The walls at Instituto Cervantes’ gallery now house 64 letters, framed carefully. That’s because they house the dreams, ambitions, fears, challenges, similarities and differences of teenage girls, from the UK, Mexico, Abu Dhabi, Australia, China and India, serving as a gateway to their deepest thoughts. From Abu Dhabi, a girl writes: “At the age of 14, I learnt that I cannot be intelligent with my eyes glued shut with mascara, I cannot stand for my rights in heeled shoes, or speak with lungs choked with perfume. At the age of 6, my cousin gets a doctor’s jacket for Christmas. When I ask to wear it, my aunt says if I would rather be his assistant or wife. I wonder how many jobs only boys can do.”
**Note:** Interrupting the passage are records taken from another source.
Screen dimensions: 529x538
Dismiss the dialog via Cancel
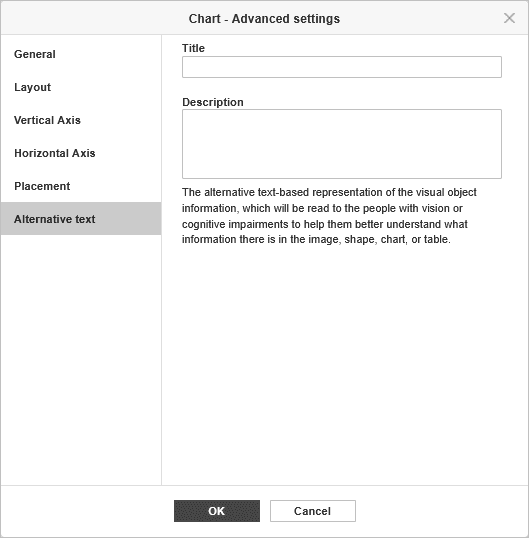(x=313, y=511)
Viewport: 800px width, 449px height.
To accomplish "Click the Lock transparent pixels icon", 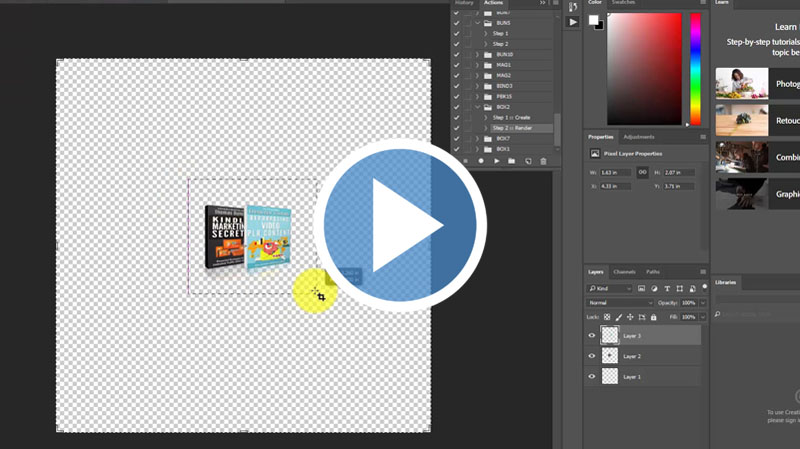I will (607, 317).
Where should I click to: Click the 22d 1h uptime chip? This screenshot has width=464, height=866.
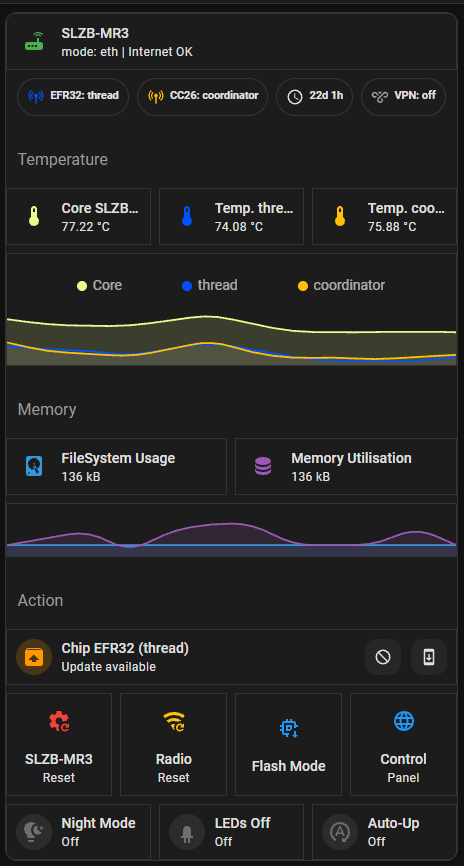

Organised by Delhi-based non-profit Creative Services Support Group (CSSG) that has collected 250 open letters from girls aged between 15 and 19 since November, these are part of the exhibition “And Still I Rise”. The title derives its name from Maya Angelou’s collection of poems by the same name. Closer home, a poem by Saumya Bhatia, a class X student of DPS Rohini in the Capital, says: “Why should I choose Miss or Mrs, when there is just Mr, why is he the man of the house while I take care of the house? Why is it that he drinks and is accepted by the family, while when I do, I am rejected for not having shame? Why do I leave my parents for a house where I’m beaten and tortured?”
Anand Kapoor, founder of CSSG and curator of the show, says, “The exhibition is part of workshops held with 220 children in the city, to educate boys and girls about gender. After hearing about us, schools from abroad volunteered as well. The issues faced by women are the same globally, although it has a stronger tone in India, which was triggered after India’s Daughter garnered mass attention. It is interesting to see how a girl in China feels the same about gender discrimination as does a girl from Delhi.”
To complement the written words of the girls, 16 contemporary artists reinforce their power through paintings and installations. Using the shape of a foetus as their canvas, brothers Manil-Rohit depict how women are caught in a circus created by men, through The Rigged Lottery. They say, “The rulers of this game are men and it shows how they manipulate a male-dominated society. The sewing machine on the canvas is a metaphor for how women are viewed, sitting at home and tailoring clothes. There are also tiny television icons that show how the media manipulates our psychology and puts pressure on women to look pretty.”
German artist Katharina Poggendorf-Kakar urges girls to break free from barriers, through her installation Spirit (And Still I Rise). In a glass jar is a trapped artificial pink butterfly. A slight tap on the copper lid makes the butterfly flit desperately, hinting at the situation women are in today.
The exhibition is at Instituto Cervantes, 48, Hanuman Road, Connaught Place till April 12.